═════ RECORDS SUPPLIED

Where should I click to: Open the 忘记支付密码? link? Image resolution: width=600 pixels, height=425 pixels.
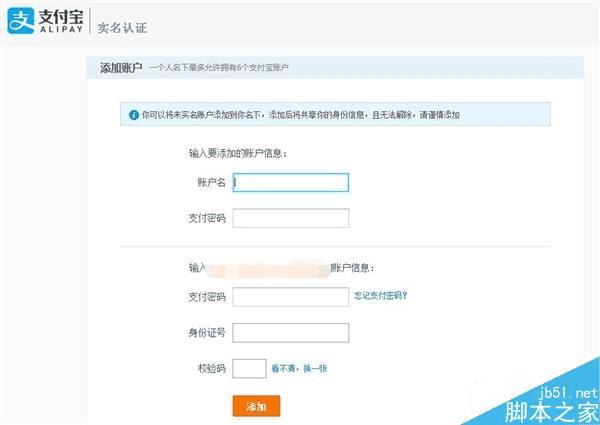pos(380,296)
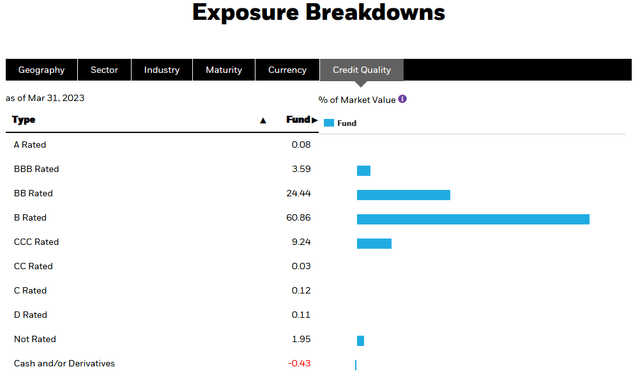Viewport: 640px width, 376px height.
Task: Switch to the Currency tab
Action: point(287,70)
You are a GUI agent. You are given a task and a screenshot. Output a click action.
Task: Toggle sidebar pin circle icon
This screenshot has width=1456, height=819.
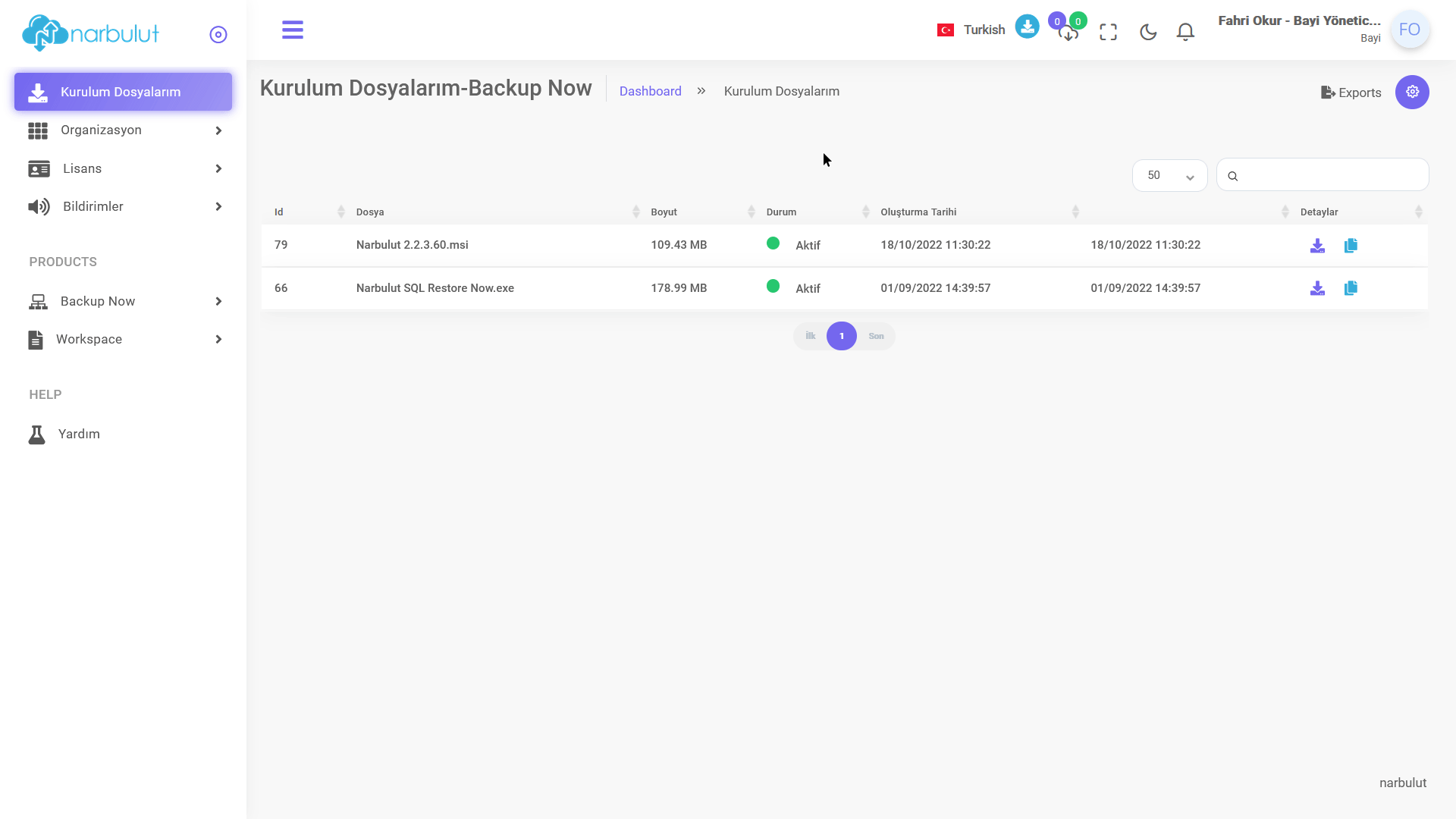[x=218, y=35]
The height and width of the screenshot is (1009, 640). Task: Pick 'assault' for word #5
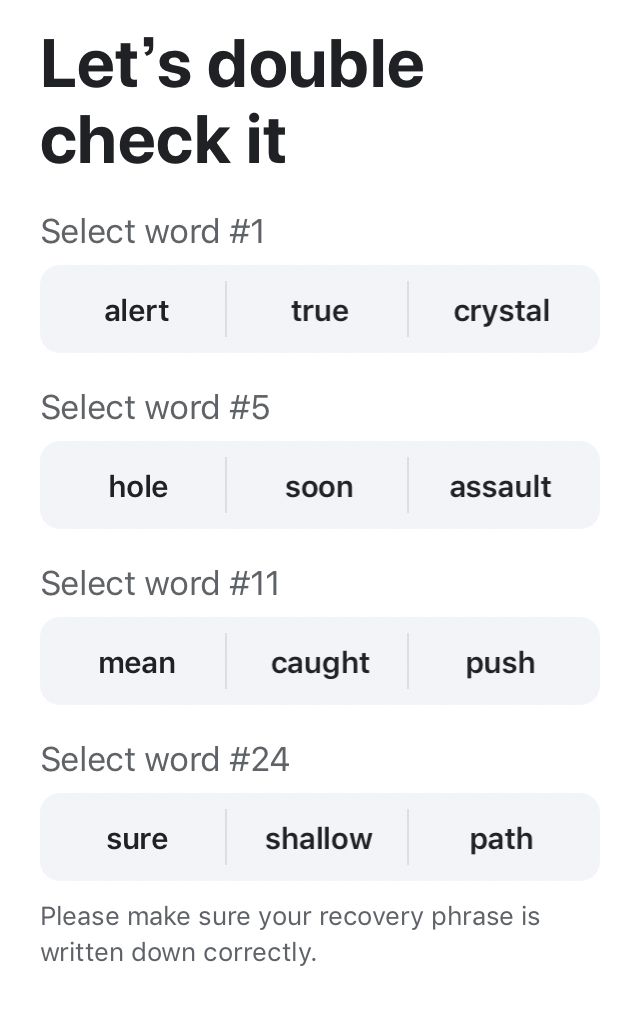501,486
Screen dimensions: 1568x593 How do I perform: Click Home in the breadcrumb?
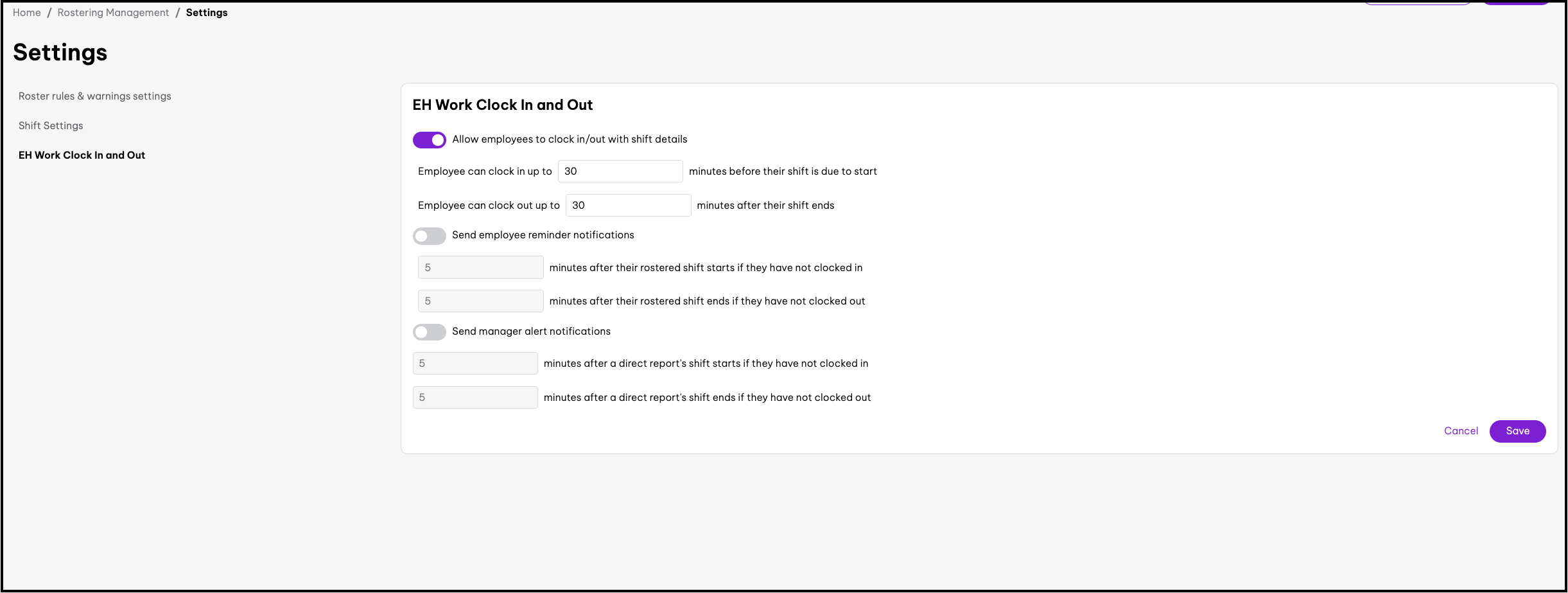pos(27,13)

══════════

> _REQUIRED WORK_: Each line of the data above is to be output exactly; the pictures are not to appear.

> _EXERCISE RESULT_:
Where should I click to: Open the 忘记支付密码? link? Image resolution: width=600 pixels, height=425 pixels.
pos(380,296)
Viewport: 640px width, 376px height.
Task: Switch to the Currency tab
Action: point(287,70)
You are a GUI agent. You are given a task and a screenshot. Output a click action.
Task: Toggle sidebar pin circle icon
This screenshot has width=1456, height=819.
[x=218, y=35]
The height and width of the screenshot is (1009, 640). Task: Pick 'assault' for word #5
501,486
Screen dimensions: 1568x593 How do I perform: Click Home in the breadcrumb?
pos(27,13)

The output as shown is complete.